Perhaps a more likely pagan holiday connection with Christmas is Natalis Invicti, the Feast of the Unconquered Sun. This feast was celebrated in Rome (and other places in the Empire) on December 25, a few days after December 21, the shortest day of the year. As the days began to get longer again, a celebration was held to honor the Sun which was undefeated by the darkness of winter. It didn’t take long before savvy theologians like St. John Chrysostom were appropriating the images to advance Christianity. In the late fourth century, Chrysostom preached, “But they call it the ‘Birthday of the Unconquered.’ Who indeed is so unconquered as Our Lord. . .? Or, if they say that it is the birthday of the
Sun, He [Jesus] is the Sun of Justice.” The Saturnalia connection may have some validity, but clearly Natalis Invicti and Christmas are connected. Chrysostom actually argued for the December 25th date of Christ’s birth based on other considerations (it’s a complicated argument based on when John the Baptist was conceived), but he was happy to appropriate the language of Natalis Invicti to preach Christ.
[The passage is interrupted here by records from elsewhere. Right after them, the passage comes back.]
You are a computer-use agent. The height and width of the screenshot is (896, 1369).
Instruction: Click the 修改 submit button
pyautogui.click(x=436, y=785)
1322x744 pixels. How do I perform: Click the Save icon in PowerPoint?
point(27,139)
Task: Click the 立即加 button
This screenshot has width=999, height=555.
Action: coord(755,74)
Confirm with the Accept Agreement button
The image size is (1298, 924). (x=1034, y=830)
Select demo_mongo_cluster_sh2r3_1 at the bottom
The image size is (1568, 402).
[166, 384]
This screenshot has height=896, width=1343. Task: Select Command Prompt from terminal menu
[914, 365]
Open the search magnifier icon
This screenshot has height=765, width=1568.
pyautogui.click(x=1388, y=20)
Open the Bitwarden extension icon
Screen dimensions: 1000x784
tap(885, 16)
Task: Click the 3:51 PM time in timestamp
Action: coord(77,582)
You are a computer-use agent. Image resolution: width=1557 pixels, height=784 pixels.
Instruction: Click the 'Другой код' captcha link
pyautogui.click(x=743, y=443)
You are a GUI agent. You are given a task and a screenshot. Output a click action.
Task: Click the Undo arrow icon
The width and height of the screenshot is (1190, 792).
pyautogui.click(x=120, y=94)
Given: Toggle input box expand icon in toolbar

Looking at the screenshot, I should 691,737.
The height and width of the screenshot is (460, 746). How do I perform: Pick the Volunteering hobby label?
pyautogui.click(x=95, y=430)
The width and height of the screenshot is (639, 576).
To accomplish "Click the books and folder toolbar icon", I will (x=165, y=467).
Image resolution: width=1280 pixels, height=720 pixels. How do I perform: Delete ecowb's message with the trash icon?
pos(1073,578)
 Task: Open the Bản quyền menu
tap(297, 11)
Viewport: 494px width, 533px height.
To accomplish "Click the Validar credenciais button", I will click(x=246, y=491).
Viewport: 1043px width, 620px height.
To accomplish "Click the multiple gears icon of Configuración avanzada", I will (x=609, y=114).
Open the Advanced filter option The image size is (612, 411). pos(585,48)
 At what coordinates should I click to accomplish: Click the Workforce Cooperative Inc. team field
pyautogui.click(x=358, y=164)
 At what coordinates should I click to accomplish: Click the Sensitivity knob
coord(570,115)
Whether we’re marking the end of the year or the beginning, remembering the “Unconquered Son,” can give us encouragement to put the days behind in proper perspective and have hope for the days ahead. Yes, we are still in the middle of a pandemic. It is possible that people we love will die. We will be unable to have the large family gatherings and
festive worship services that we enjoy. We will not be in the sanctuary singing “Silent Night” by candlelight on Christmas Eve.
Nevertheless, Jesus is still in our world, in our lives, and in our hearts. I pray that you are blessed this Christmas season with a powerful sense of the Unconquered Son’s love for you as we are reminded that he came among us as one who was poor and weak. I pray that this year that has already begun will be filled with a sense of “God’s Time” in your life
– time to pray, time to worship, time to love family and friends (even if from a distance for now), time to enjoy God’s good creation, time to celebrate.
Especially in these days of anxiety and uncertainty, it is good to remember that Time – and everything else – is God’s. The Unconquered Son, the One who could not be conquered by Herod’s attempt to kill him as an infant or by Rome’s power to crucify him, still lives among and within us. Jesus is Emanuel, God-with-us. We live not only with him but in him, and he lives in us. This is one way of saying that, if we only realize it, Jesus is closer to us than anyone else, and his love is more real than any other power in the universe. The manger and the cross show us the lengths to which Christ is willing to go to demonstrate his love for us. So, as Christmas approaches, God bless you. The world may seem like it is in tatters. COVID and political strife and economic uncertainty seem to rule the day. For God’s people at the beginning of the first century, it looked like the world was in tatters. Jesus still showed up with the gifts of love and peace and redemption. He still shows up today, and his gifts are just as real and just as meaningful. Merry Christmas.